Leaders in the community like Dr. Emmanual Ojwang turned tragedy into triumph over the course of the summer.

The richest and most well-resourced nations in the world are under intense scrutiny for bungling their domestic COVID-19 vaccine rollouts. So, when COVAX, the coordinated global effort to distribute COVID vaccines, donated 132,000 doses to South Sudan — a low-income country in its infancy without a fully-funded health care system and currently facing violent conflict, pockets of famine, biblical flooding, and economic distress — it was no surprise that the 10-year-old nation had to return every one of those precious doses. The logistics did not exist to get the doses from the capital city Juba into the arms of the South Sudanese people across the country who need them most.

But the people of South Sudan refuse to be defeated. Led by community members like CARE’s Health & Nutrition Coordinator Dr. Emmanuel Ojwang and CARE’s Health and Nutrition Manager Dr. Kawa Tong, South Sudan solicited investments in the South Sudanese healthcare system after those 132,000 life-saving doses went to waste in May. They quickly secured surge funding from CARE’s Fast & Fair Campaign, South Sudan’s Health Pool Fund, UNHCR, and UNICEF, and were able to change the story by the time the next round of doses arrived in July.

Registering for seeds and tools distribution in South Sudan.
Before community leaders like Dr. Emmanuel Ojwang stepped in, the logistics did not exist to get doses from the capital city Juba into the arms of the South Sudanese people across the country who need them most. Photo: Andrea Campeanu, CARE

“With this newfound funding, South Sudan spent the summer heavily investing, building staff capacity, addressing staff gaps and confidence of the communities they serve in the vaccines — training health workers and addressing gaps, educating communities on the benefits of vaccines   — to avoid the distribution bottleneck they faced in May,” said Dr. Ojwang.

Dr Ojwang

By July 18, the country had administered all 60,000 doses provided in the subsequent COVAX delivery. The critical investments that made these vaccinations possible, however, were drastically more expensive than what COVAX currently budgets for.

What CARE’s Our Best Shot report predicted and CARE’s recent vaccine cost case study from South Sudan show is that vaccine distribution is six times more expensive than COVAX estimates. COVAX currently budgets $1.41 per dose for vaccine delivery, but South Sudan had to spend about $10 per dose to successfully deliver vaccines. And low- and middle-income countries like South Sudan can’t afford to pay for these deliveries by themselves. In fragile health care systems like South Sudan’s, COVID-19 vaccination work requires filling existing gaps in the current health care systems to make vaccinations possible.

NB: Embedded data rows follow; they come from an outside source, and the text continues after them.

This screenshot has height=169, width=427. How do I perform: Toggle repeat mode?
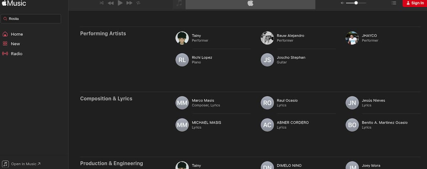(x=138, y=3)
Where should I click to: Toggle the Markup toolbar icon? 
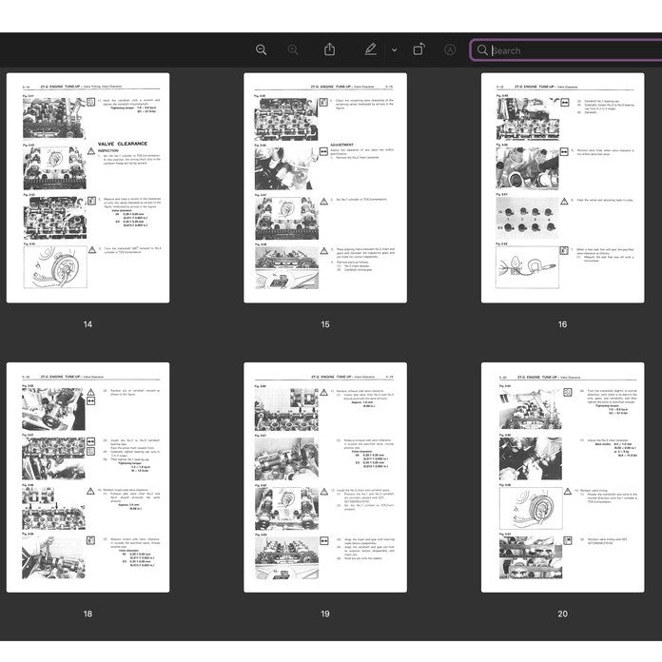click(450, 49)
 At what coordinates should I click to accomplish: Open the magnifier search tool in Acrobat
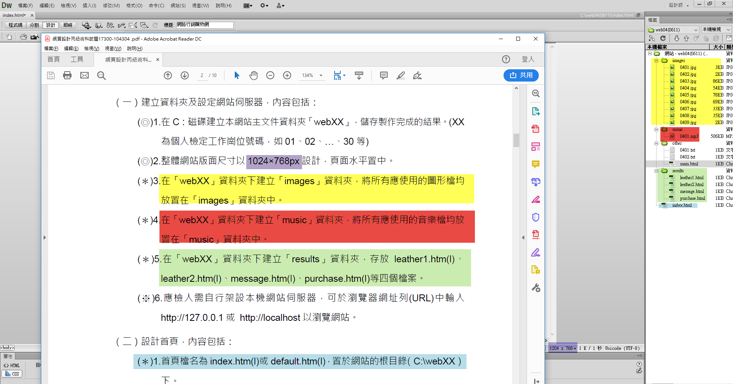[x=101, y=75]

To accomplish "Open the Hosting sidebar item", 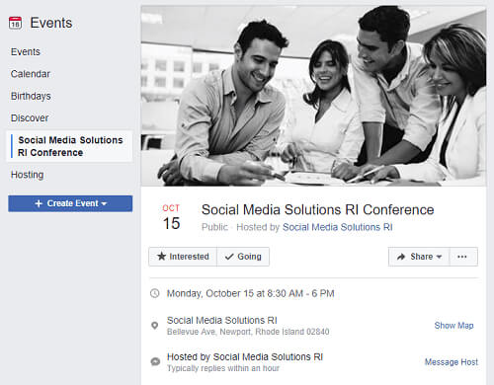I will 27,175.
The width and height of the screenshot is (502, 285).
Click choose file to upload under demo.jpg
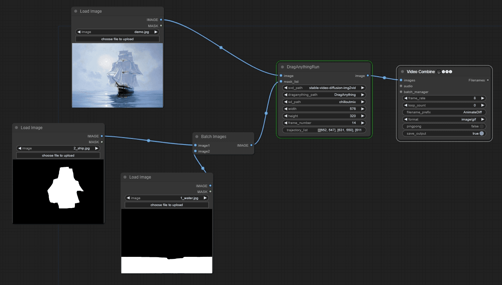(117, 39)
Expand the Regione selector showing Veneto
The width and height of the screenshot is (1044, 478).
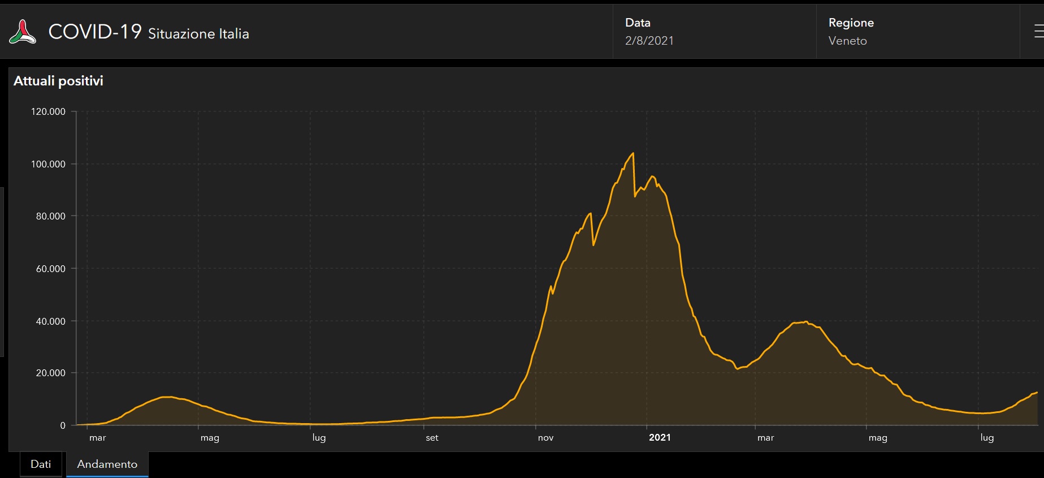[917, 32]
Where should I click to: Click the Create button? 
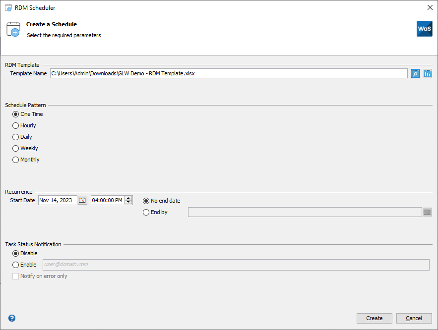[x=374, y=318]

Rather than setting up a temporary system specifically for COVID-19 vaccinations, investing in low- and middle-income countries’ existing health care systems ensures care and vaccine coverage today, and creates a sustainable system that can meet future health needs.

Investing in delivering vaccines to the 20% of people around the world who are most vulnerable to COVID-19 by the end of 2021, and to 80% of the population as quickly as possible, is the only way to slow the pandemic.

In South Sudan’s case, it requires a minimum investment of $63 million, and potentially as much as $126 million, for delivery alone. South Sudan cannot do it without extra investment in delivery. If we want South Sudan to gain resilience against health challenges, it must be provided through grants, not loans with interest.

No one is safe until everyone is safe. We must fund additional delivery costs for weaker health systems to ensure that we stop the COVID-19 pandemic and reduce the spread and emergence of new variants.